I have argued that the recent banking scandal has hurt non-whites disproportinately at a time when economics and politics were experiencing some semblance of equality in those groups. The economic downturn is, at least partly, because of institutional discrimination by the banking industry, the real estate markets and by the govenrment itself by not monitoring discriminatory practices.
There is much work to be done to even get the discussion started. Whites don't want to talk about it. They are afraid, they have entrenched attitudes which they cannot, or will not, overcome. Until we get whites and non-whites to talk to one another nothing will change and all talk will be empty, idealistic rhetoric. Thank you for this article, it made my day and I have linked it on my blog site http://carolonracism.blogspot.com
No kidding. I agree with Anti Racist. Yes, fear, entrenched attitudes, self-agrandizement, institutional discrimination, thinking that one knows what is best for another, making assumptions not based on any kind of self-reflection = tyranny.

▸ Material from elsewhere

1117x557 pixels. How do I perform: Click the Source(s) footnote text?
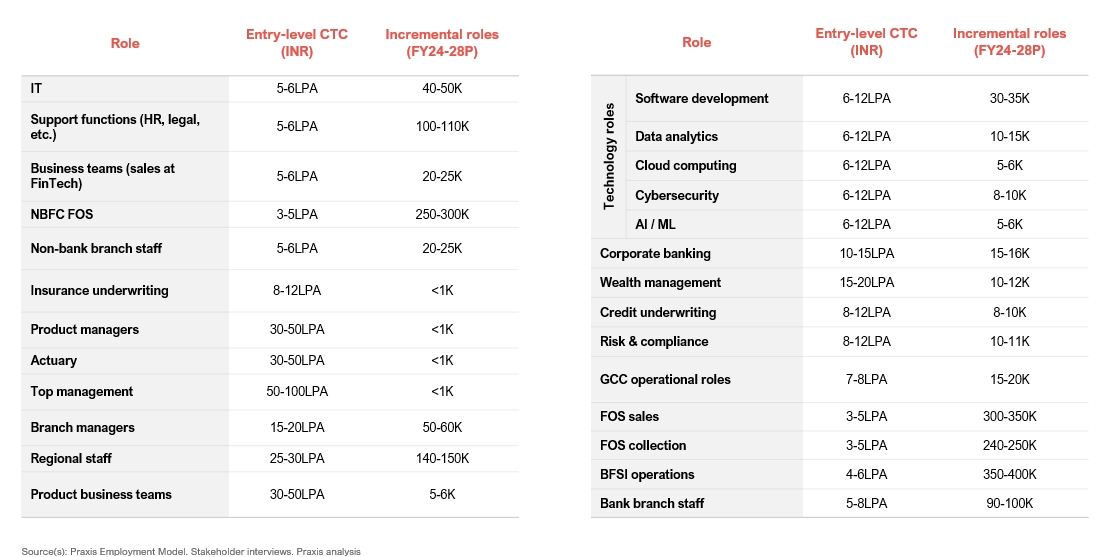point(190,551)
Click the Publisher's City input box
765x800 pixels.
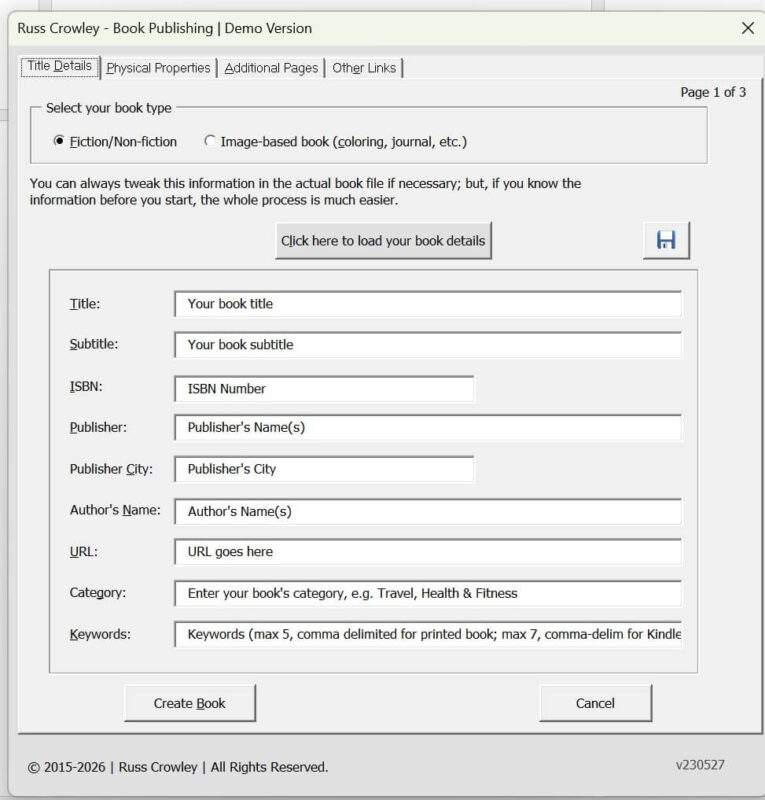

This country spends more money on wars and incarceration than any other country in the developed world. The U.S. ain't so developed after all. During a time of deep recession (depression?), when we need to be more compassionate and caring people, the group-thinkers (non thinkers) are using the fear of job loss and money to extort and censor others.
Socialism for the big business. Competition for the rest of us who does the work and creates the wealth.
The next wave of fascism will be wrapped in the the U.S.A. flag.
I use anonymous to protect my identity, because we do not live in a democratic society anymore. Voices are being systematically shut down. Now it's group think. This is another way to control.
Can you point me to Vorris Nunley's blog? I'm interested in his mention of "body count diversity", and the only relevant entry according to google seems to be your particular post.